DR.DAVE: A quick bit of self-diagnosis will help. Has your porn viewing begun to harm your health, your job and finances, your family and marriage? And do you continue to do it anyway? That’s no longer an amusement. That’s an addiction.
BILL: Any 12-step programs you’d recommend not only for the guy himself, but also for his angry and embarrassed wife?
DR. DAVE: Bill, I’m going to surprise you and say “no” – primarily because too many of those narrowly-focused groups are filled with known sexual offenders.
BILL: Sex and Love Addicts Anonymous and Sexaholics Anonymous are not on your list of recommendations?
DR. DAVE: I believe that an obsession with porn is better addressed in the context of larger issues – like those dealt with in Codependents Anonymous or, if the instability has been alcohol- or drug-related, they can attend Al-anon or Narc-anon.
BILL: When I was growing up, porn was just something Henry Miller did in the back of a dirty bookstore in France. Why has it now become a multi-million dollar industry?
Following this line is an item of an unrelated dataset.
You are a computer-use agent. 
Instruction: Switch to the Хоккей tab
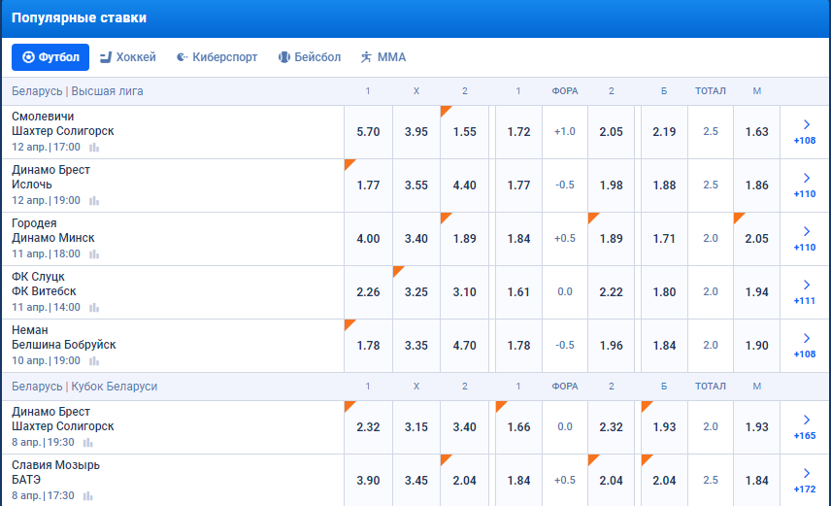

DR DAVE: Before the day of the World Wide Web, if your own impulse control didn’t stop you from indulging in pornography, the fact that you didn’t want to go to a dingy book store or to the “special room” at the video rental acted as a deterrent. But porn is now on the family computer, and kids know it’s there even before puberty – the average age of first exposure to Internet pornography is age 11.
BILL: Ugh! For a more hopeful note, Dave, how about giving our readers a reliable source for help?
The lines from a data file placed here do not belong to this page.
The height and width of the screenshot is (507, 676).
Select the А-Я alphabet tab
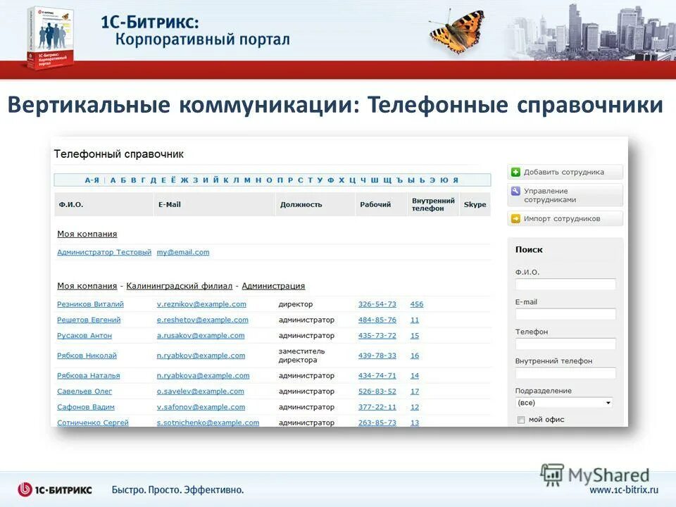point(92,180)
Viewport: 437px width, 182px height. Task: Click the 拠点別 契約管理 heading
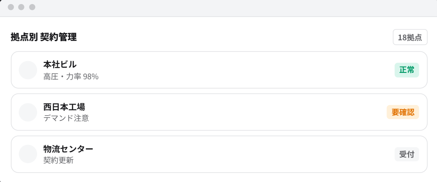[44, 37]
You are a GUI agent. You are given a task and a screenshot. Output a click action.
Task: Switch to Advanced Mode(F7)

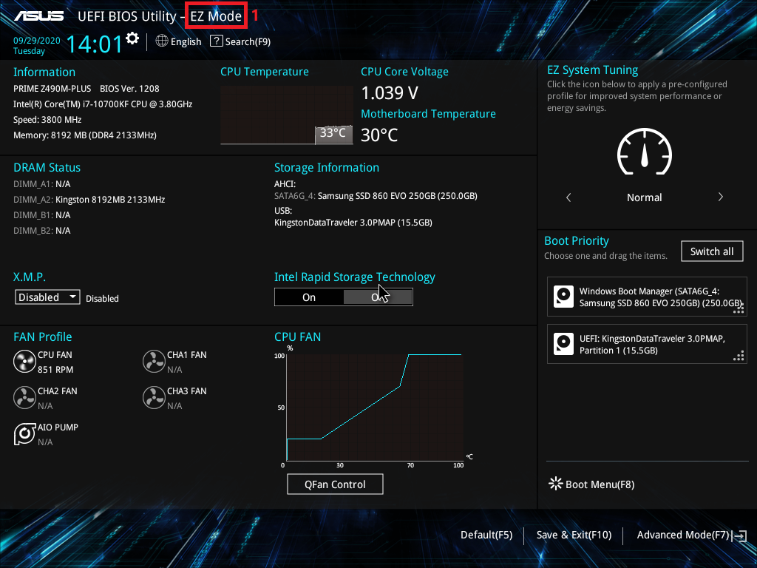(682, 534)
DR. DAVE: First, a quick trip to sexhelp.com will lead to a Web site managed by the sex addiction specialist Dr. Patrick Carnes. Very highly recommended. But whether it’s the chicken or the egg, addictive behaviors feed on isolation. When we are isolated from people, we objectify them.
BILL: “Nastify” them?
DR.DAVE: Exactly. Seeing others as “nasty” sexual objects feeds our fantasies. Turning away from the solitary pleasures of computer porn to focus on increasing your partner’s emotional pleasure is Step One. The reward is that this maximizes your own sexual response; removing the motivation, and even ability, to objectify a sexual partner.
BILL: Although I started this column on a rant about the male impetus to porn, I should point out that at least one in four self-described sex addicts are women. Just like the increase in rates of female alcoholism in the last 20 years, porn seems to have become an equal opportunity destroyer.